Zodiac está hecha con la misma voluntad, digamos, monomaníaca con que el dibujante persigue al asesino del zodíaco. Y en la escena final Jake Gillenhaal deviene un trasunto del propio Fincher y éste como metonimia del cine mismo, huérfano ya de las clausuras narrativas de antaño que nos consolaban del caos ilegible de lo real. Y por si no bastara, además nos encontramos a ese enorme actor que es Robert Downey Jr. Qué más se puede pedir. ¿Y es una obra maestra? Pues, claro, pero qué importa.

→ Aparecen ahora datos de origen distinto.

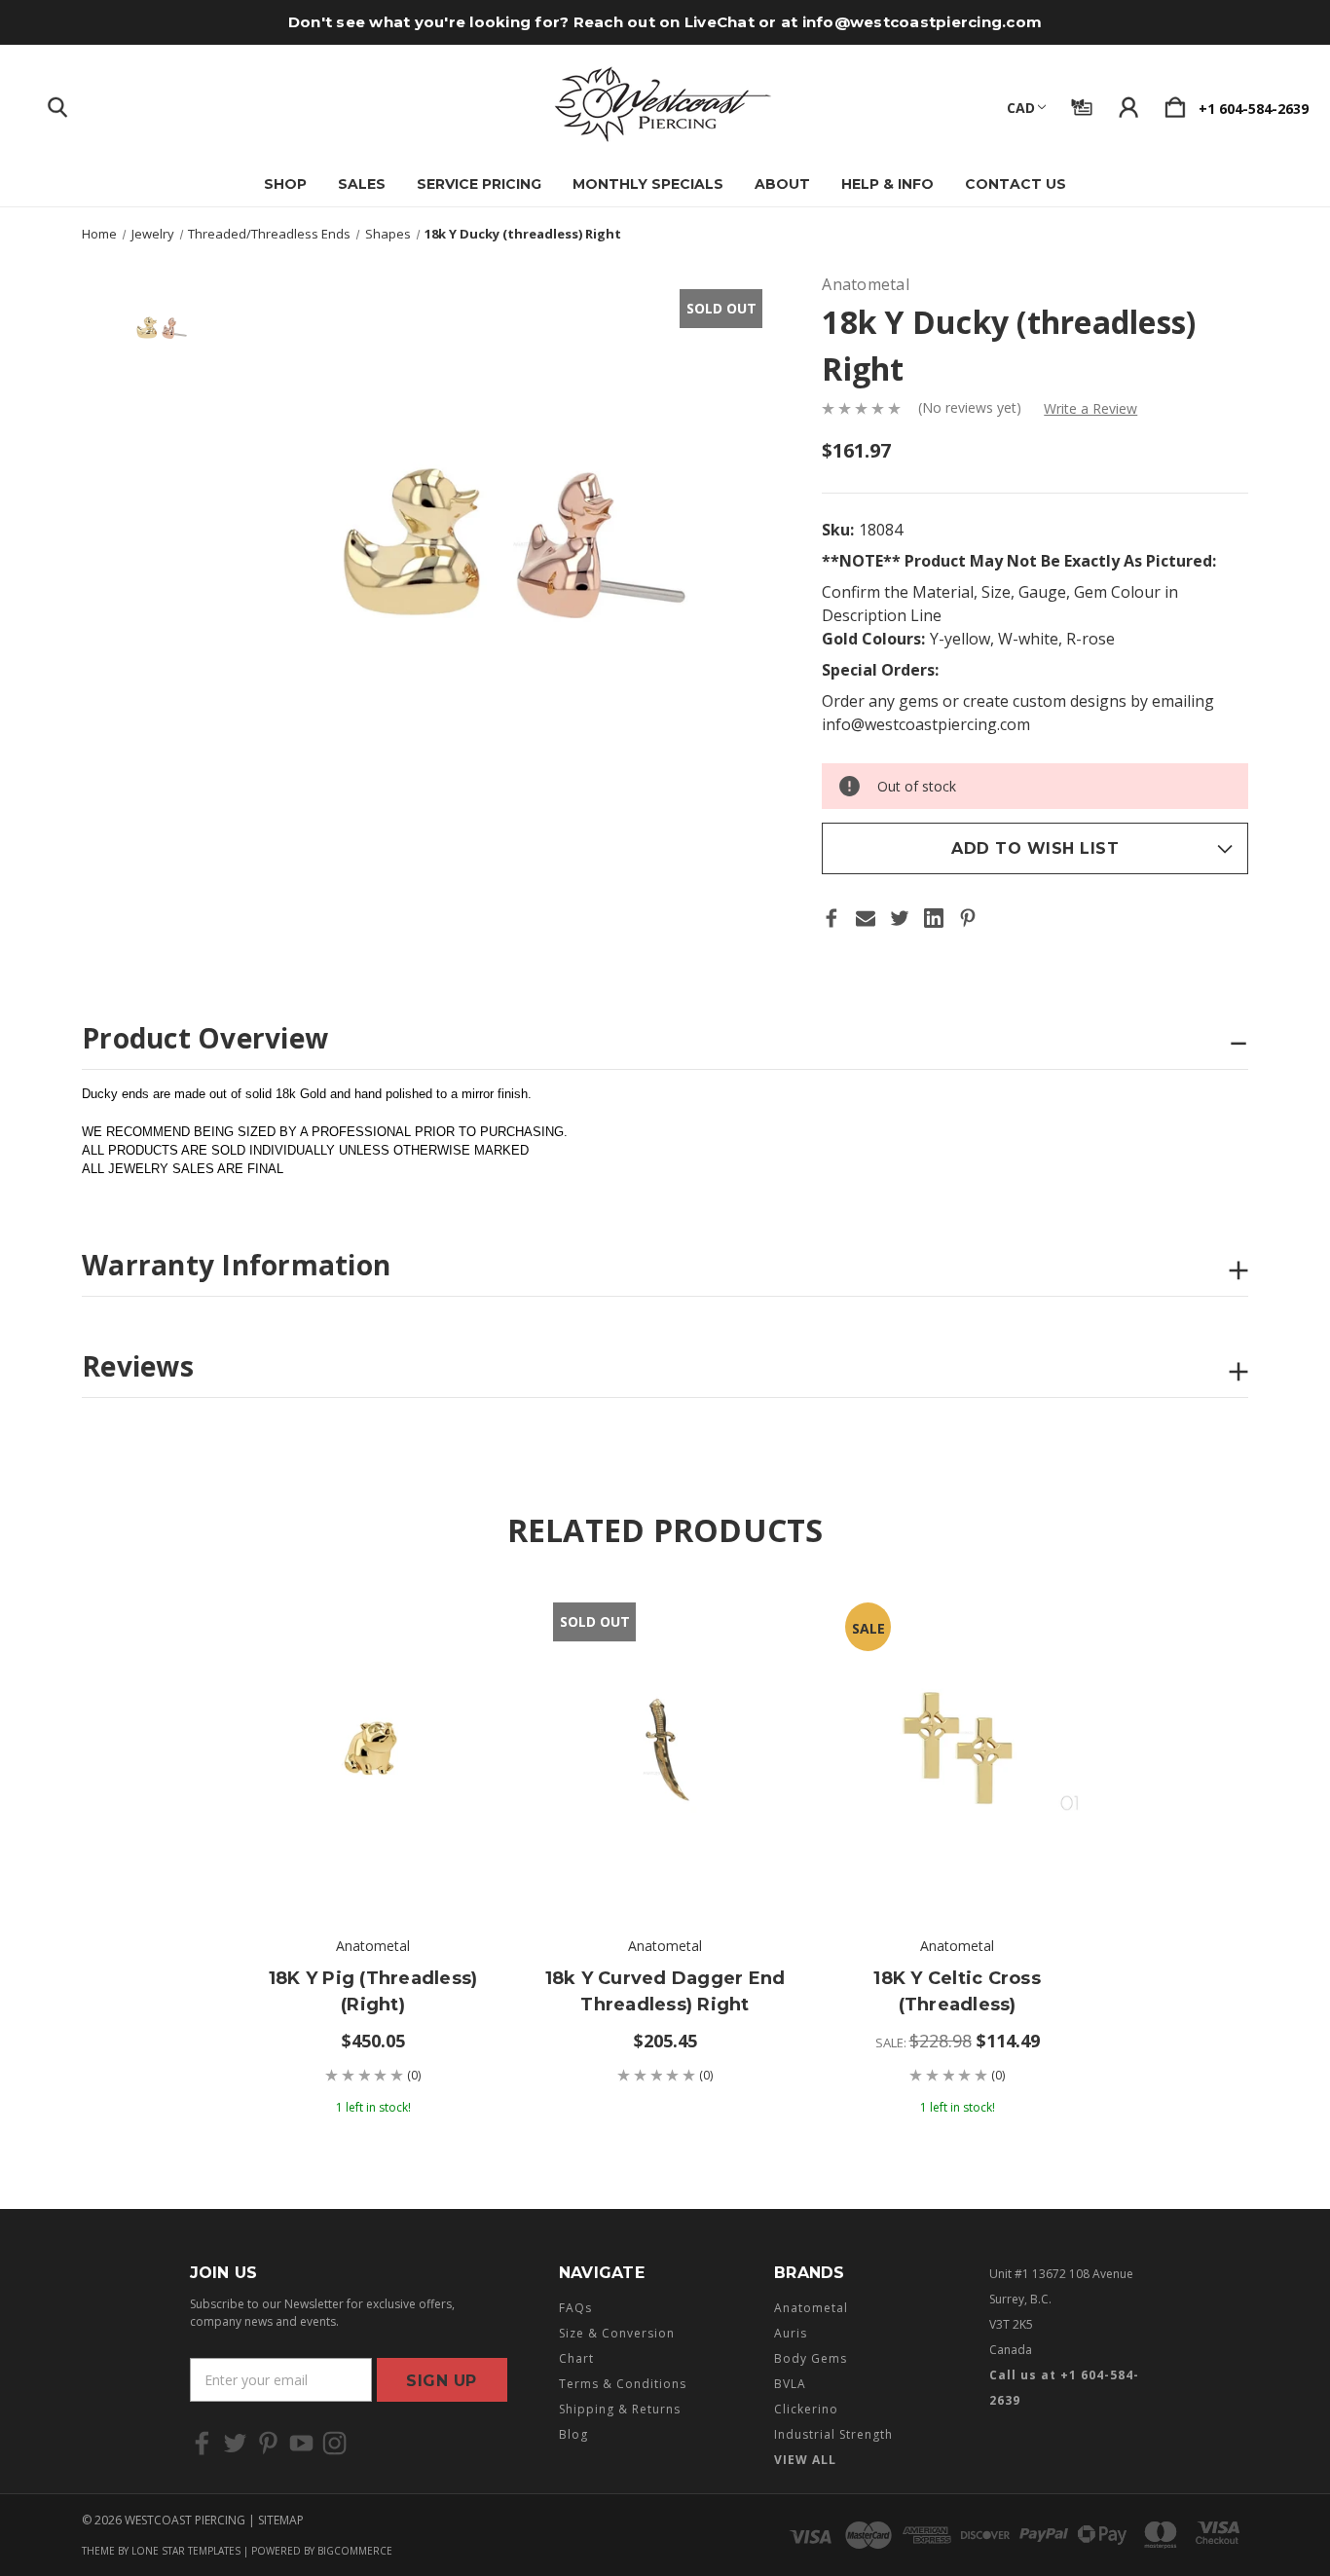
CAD (1021, 107)
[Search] (57, 103)
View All (805, 2459)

El caso de Paul Thomas Anderson era distinto. No necesitaba reconciliarme con él. Me había gustado Boogie Nigths (1997), me había atrapado Magnolia (1999) -de las pocas películas en que cruzando múltiples historias uno no prescindiría de ninguna- y me había cautivado Punch-Drunk Love (2002). Es de esos cineastas que te dejan imágenes inolvidables en la retina, pero además te depositan en la memoria una mirada personal sobre el material que arde en la pantalla, aunque la superficie adopte una máscara apagada, fría o distante. Quizá como sucede en There Will Be Blood, que envuelve una visión tan obsesiva, al menos, como la de Zodiac, sólo que apenas deja ver unas esquirlas candentes, como ésas que despierta en la roca virgen el pico de Daniel Plainview al comienzo del filme. Una película que nos hunde en la sima moral de esa construcción mítica llamada América a través de ese personaje trágico encarnado por Daniel Day-Lewis, cuajado en el desarraigo y la soledad, que le empujan a proyectarse en el futuro, y alimentan su avaricia como única y demente savia nutricia, superdotado en el aquel de rentabilizar lo peor de los seres humanos.

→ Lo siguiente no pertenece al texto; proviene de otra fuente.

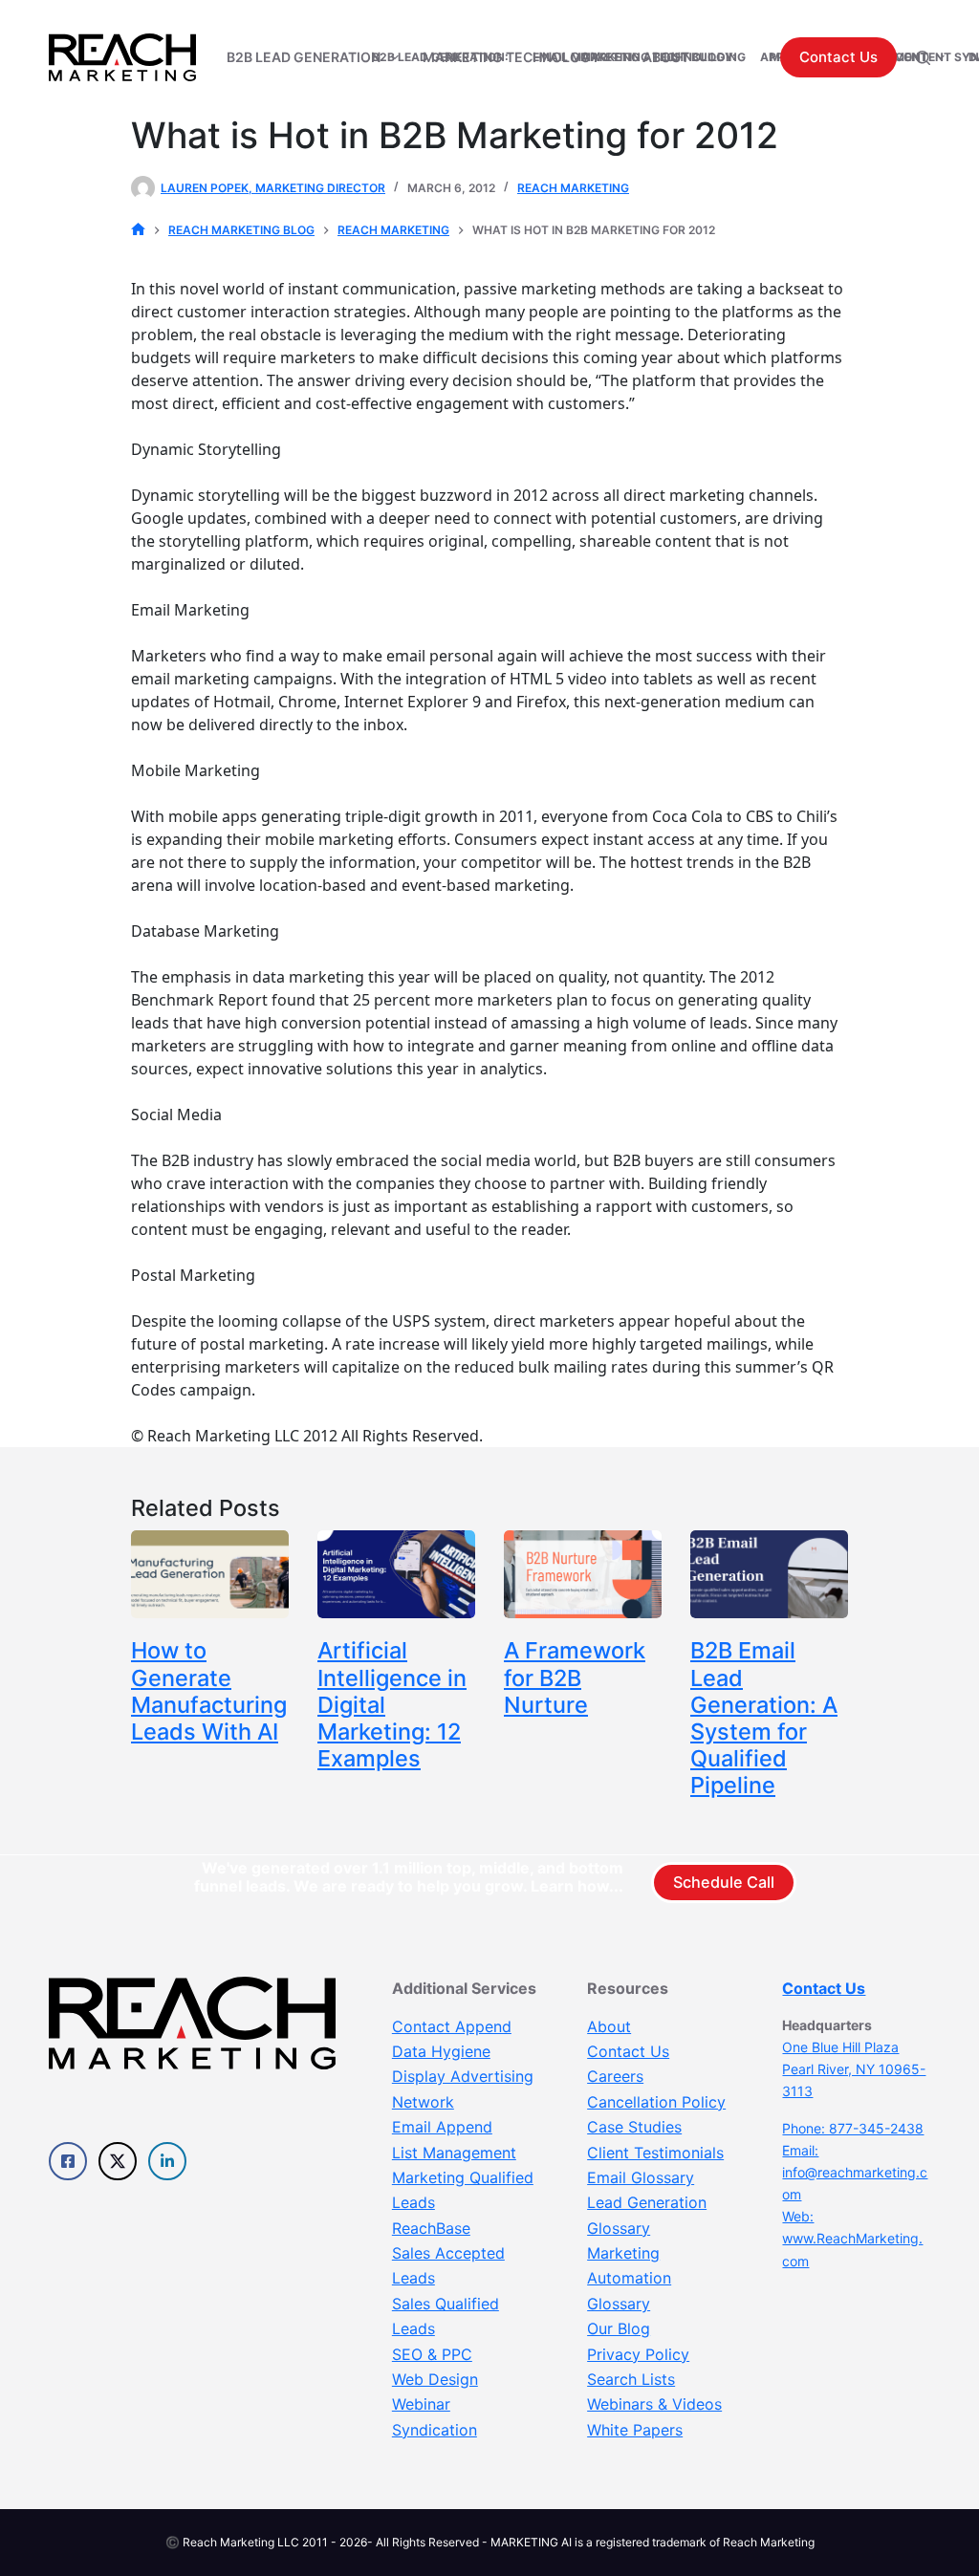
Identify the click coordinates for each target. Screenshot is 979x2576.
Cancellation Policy (656, 2101)
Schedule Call (723, 1882)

Paul Thomas Anderson pone en escena a los dioses lares de nuestro mundo: la religión y el capital se dan la mano en un furioso y criminal descenso a los infiernos. Resulta revelador que las últimas palabras del protagonista (y del filme) sean: "I'm finished". "He acabado", pero también estoy "acabado". Una historia con visos bíblicos en que padres e hijos se devoran en un maëlstrom angustioso y enajenado. Nada más elocuente que ese travelling sostenido con que el director nos distancia para mostrarnos el reencuentro entre el protagonista y su hijo sordo, para luego dejar que se acerquen pero no demasiado y entonces el hijo abofetea al padre que lo abandonó, no nos deja intimar en lo que luego se revelará como una farsa trágica, sólo quiere que veamos, que no perdamos detalle, que sospechemos del paisaje (moral) que despliega en la pantalla. Un paisaje que la cámara Paul Thomas Anderson sobrevuela a ras de tierra, como fuente inagotable de plusvalías, como escenario del desarraigo y cartografía de filiaciones quebradas. Filiaciones que los cineastas más dotados y lúcidos tratan de restaurar para reinventar el cine (americano).